▶ _Work to be completed_
Every line below that has the string "Tiramisu" adds one to the count. Give that count by itself.

▶ _Data to use_
++++++++++
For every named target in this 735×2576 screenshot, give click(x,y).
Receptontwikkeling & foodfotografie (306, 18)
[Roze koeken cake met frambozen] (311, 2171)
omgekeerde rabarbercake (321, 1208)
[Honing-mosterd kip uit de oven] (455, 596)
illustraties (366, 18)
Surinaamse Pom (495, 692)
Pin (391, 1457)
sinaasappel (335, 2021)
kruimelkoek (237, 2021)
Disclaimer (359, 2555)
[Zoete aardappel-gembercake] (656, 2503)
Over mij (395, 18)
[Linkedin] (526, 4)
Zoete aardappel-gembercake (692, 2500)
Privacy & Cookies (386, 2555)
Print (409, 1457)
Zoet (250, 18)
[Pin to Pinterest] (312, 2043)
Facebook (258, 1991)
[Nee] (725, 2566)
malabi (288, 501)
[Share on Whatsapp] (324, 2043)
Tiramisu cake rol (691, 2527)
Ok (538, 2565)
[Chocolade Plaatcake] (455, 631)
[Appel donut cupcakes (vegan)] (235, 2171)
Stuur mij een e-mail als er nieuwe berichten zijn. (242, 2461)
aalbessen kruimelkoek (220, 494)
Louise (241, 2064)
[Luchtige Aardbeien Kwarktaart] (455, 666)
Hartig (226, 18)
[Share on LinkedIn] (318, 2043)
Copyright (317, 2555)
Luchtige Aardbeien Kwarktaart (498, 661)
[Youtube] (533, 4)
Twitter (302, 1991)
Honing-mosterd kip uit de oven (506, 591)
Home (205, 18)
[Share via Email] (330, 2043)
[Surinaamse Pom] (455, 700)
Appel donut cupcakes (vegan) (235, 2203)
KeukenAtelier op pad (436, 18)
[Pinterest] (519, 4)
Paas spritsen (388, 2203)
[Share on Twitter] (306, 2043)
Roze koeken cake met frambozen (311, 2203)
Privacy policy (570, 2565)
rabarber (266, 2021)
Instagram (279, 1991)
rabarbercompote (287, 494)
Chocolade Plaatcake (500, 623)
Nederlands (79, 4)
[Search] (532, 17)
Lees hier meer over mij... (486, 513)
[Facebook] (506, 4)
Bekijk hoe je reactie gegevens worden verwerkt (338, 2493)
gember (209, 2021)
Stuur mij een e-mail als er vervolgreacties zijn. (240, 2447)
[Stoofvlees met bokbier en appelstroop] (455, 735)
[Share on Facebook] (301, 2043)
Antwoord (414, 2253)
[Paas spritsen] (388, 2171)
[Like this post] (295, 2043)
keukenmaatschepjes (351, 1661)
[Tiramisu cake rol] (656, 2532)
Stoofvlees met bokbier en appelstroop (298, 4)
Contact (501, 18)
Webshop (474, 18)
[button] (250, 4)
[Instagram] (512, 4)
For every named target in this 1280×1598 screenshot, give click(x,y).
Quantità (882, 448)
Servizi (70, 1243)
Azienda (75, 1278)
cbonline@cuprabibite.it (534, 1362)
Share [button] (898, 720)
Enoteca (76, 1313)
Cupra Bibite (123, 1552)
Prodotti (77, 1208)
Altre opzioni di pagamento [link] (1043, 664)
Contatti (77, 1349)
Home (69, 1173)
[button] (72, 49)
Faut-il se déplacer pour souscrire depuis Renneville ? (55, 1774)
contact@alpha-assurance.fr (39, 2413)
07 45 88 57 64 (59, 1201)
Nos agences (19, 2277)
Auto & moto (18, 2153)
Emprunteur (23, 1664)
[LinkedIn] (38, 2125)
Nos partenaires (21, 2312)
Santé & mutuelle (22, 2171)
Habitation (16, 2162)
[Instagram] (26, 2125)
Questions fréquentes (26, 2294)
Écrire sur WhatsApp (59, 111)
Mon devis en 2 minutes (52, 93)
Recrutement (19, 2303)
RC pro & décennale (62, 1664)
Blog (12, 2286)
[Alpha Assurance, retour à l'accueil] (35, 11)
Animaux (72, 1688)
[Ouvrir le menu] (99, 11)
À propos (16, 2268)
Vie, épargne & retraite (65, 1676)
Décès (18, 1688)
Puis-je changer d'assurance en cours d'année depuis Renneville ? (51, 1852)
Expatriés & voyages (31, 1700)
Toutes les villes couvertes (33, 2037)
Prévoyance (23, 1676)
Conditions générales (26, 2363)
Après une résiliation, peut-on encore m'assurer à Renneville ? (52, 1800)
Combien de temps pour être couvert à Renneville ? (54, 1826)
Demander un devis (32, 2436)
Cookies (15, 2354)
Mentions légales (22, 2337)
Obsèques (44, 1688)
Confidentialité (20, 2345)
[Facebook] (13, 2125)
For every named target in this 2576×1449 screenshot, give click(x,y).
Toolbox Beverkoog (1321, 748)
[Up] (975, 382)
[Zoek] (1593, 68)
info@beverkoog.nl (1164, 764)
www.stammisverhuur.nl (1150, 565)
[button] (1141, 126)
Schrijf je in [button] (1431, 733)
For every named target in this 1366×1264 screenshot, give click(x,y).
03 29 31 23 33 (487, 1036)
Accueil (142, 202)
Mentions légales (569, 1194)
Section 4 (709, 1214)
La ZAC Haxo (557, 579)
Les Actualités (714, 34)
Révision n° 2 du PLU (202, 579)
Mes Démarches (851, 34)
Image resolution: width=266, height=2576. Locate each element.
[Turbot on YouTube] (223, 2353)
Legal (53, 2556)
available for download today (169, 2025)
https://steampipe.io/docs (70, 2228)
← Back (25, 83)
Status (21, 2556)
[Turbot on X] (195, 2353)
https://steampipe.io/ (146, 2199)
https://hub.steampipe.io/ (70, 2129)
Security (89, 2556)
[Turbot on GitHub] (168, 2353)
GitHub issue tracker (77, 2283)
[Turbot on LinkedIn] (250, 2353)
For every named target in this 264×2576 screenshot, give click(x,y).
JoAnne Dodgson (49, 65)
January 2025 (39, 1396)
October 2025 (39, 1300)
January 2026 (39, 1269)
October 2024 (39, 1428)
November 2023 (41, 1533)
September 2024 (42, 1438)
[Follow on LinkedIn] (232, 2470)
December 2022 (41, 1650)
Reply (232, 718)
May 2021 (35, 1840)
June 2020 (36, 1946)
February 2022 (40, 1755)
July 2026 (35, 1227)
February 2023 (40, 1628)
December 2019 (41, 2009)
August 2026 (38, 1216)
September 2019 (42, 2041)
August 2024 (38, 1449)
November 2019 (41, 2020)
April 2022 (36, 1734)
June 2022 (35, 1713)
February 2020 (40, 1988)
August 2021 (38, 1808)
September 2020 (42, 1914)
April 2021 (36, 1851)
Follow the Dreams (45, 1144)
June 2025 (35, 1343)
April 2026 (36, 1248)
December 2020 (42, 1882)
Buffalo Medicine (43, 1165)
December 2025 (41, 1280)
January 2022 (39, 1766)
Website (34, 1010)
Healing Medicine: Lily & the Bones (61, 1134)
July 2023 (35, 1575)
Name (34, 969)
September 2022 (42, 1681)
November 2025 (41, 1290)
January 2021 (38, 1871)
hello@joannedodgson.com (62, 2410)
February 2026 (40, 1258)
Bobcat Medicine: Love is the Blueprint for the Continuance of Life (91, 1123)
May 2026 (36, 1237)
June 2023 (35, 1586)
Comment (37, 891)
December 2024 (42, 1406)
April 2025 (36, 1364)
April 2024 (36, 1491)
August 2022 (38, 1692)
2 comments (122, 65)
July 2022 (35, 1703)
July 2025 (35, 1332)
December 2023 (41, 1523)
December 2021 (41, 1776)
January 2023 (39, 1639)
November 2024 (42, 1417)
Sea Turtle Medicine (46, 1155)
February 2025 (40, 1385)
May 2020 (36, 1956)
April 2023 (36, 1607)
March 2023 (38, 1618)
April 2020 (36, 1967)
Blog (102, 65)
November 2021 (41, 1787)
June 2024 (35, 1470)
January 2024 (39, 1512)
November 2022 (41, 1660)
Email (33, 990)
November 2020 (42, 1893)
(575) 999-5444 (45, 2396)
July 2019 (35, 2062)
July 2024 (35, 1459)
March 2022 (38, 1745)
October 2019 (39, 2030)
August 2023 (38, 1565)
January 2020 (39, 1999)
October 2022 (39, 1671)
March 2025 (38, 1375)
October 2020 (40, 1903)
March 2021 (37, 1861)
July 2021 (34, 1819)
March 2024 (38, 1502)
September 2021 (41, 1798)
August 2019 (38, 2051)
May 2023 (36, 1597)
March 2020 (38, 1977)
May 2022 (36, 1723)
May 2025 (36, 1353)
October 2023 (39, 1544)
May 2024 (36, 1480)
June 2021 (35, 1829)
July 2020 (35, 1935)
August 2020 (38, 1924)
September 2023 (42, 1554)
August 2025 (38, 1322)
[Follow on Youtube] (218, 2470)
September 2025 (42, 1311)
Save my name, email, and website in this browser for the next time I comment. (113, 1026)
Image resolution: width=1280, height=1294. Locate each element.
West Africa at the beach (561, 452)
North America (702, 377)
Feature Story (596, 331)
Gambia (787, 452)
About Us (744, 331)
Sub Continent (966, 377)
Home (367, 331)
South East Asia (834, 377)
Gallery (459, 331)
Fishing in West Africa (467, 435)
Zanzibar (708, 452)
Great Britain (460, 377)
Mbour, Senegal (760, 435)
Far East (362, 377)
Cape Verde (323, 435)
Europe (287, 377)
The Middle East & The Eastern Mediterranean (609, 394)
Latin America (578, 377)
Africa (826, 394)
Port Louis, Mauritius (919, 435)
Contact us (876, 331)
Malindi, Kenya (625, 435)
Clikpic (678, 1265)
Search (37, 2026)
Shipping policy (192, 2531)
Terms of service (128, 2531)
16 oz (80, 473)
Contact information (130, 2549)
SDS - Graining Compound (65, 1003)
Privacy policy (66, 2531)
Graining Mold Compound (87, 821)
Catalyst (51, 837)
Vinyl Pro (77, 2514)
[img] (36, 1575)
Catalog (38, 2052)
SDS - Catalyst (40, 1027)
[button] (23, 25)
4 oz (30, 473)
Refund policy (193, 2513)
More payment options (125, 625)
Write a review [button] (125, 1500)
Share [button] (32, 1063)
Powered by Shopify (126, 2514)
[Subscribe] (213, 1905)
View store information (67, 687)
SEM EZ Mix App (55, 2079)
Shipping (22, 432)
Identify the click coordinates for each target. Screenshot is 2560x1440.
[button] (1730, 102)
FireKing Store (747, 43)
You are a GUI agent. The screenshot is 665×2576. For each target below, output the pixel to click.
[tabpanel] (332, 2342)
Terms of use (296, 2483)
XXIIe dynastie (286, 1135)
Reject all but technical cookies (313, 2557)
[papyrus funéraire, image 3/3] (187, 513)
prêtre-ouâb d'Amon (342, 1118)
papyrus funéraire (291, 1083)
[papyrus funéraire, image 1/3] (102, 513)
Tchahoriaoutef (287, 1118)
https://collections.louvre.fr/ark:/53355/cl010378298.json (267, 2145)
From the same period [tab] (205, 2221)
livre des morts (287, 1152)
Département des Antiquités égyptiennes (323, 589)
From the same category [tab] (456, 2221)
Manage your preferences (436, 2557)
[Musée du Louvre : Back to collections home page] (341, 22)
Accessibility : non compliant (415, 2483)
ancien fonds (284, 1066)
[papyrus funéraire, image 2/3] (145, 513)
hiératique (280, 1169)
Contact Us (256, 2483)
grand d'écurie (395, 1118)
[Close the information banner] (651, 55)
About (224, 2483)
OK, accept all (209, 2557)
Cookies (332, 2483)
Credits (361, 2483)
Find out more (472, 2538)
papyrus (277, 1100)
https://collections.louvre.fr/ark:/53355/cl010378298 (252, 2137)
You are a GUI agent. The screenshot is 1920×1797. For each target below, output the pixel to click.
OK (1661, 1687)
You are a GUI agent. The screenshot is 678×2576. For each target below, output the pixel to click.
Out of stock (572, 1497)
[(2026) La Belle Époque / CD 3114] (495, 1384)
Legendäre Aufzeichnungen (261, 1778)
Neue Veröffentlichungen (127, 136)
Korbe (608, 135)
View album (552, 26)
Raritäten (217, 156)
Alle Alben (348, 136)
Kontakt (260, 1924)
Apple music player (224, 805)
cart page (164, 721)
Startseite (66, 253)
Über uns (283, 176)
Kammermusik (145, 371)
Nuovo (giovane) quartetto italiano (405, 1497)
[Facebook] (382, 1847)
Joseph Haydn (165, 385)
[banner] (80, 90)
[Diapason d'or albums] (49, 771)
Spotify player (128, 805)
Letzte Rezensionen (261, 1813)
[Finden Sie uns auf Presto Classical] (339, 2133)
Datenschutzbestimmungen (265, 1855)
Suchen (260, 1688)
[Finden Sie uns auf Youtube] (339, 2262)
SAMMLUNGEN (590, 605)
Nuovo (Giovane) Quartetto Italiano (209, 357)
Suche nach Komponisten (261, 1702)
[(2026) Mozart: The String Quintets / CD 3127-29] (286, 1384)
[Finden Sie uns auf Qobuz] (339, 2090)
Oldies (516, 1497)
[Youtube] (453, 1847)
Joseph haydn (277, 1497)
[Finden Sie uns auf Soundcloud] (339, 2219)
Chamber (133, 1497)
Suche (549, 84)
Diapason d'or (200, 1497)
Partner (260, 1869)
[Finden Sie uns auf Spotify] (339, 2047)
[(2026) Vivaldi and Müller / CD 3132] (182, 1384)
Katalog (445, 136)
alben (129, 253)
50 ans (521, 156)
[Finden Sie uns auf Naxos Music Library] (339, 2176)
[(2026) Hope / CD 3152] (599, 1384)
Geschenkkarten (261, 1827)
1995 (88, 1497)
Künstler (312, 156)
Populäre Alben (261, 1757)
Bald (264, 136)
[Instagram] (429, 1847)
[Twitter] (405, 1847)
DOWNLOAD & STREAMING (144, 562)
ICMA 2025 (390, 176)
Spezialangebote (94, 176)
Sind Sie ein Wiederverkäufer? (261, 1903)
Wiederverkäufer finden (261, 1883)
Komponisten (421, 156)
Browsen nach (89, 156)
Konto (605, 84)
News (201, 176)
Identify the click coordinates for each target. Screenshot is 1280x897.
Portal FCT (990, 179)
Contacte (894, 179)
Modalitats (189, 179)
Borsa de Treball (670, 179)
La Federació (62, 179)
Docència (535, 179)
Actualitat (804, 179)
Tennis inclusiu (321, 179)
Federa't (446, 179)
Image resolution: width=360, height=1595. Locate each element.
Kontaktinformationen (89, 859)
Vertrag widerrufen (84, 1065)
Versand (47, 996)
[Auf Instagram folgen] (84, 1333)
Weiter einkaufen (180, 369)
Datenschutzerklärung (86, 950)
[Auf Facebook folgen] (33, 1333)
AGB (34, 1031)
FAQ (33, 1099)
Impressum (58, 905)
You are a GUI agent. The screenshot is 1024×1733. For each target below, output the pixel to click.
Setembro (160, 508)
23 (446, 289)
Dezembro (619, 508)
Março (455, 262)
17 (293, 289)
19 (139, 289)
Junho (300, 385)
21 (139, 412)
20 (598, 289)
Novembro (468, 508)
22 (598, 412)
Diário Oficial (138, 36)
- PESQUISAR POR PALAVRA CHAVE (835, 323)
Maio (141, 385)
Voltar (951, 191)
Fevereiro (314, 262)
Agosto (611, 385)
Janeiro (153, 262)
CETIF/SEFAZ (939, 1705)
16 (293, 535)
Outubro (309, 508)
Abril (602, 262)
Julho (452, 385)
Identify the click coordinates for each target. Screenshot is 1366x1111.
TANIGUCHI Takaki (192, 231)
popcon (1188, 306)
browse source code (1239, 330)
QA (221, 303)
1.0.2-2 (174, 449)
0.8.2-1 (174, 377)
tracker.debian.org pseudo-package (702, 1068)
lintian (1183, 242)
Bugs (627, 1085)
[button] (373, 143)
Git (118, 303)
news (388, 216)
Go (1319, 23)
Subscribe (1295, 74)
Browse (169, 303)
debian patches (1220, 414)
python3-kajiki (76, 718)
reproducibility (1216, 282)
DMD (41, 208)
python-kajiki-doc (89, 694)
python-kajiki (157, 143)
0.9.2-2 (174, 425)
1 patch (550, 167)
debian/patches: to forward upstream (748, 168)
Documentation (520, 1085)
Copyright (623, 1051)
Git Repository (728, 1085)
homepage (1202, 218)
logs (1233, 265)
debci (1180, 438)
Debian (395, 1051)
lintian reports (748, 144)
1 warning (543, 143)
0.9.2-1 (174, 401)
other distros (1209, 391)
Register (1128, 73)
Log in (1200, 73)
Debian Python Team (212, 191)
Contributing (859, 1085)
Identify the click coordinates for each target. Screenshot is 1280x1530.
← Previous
++++++++++
▶ _Written answer_
2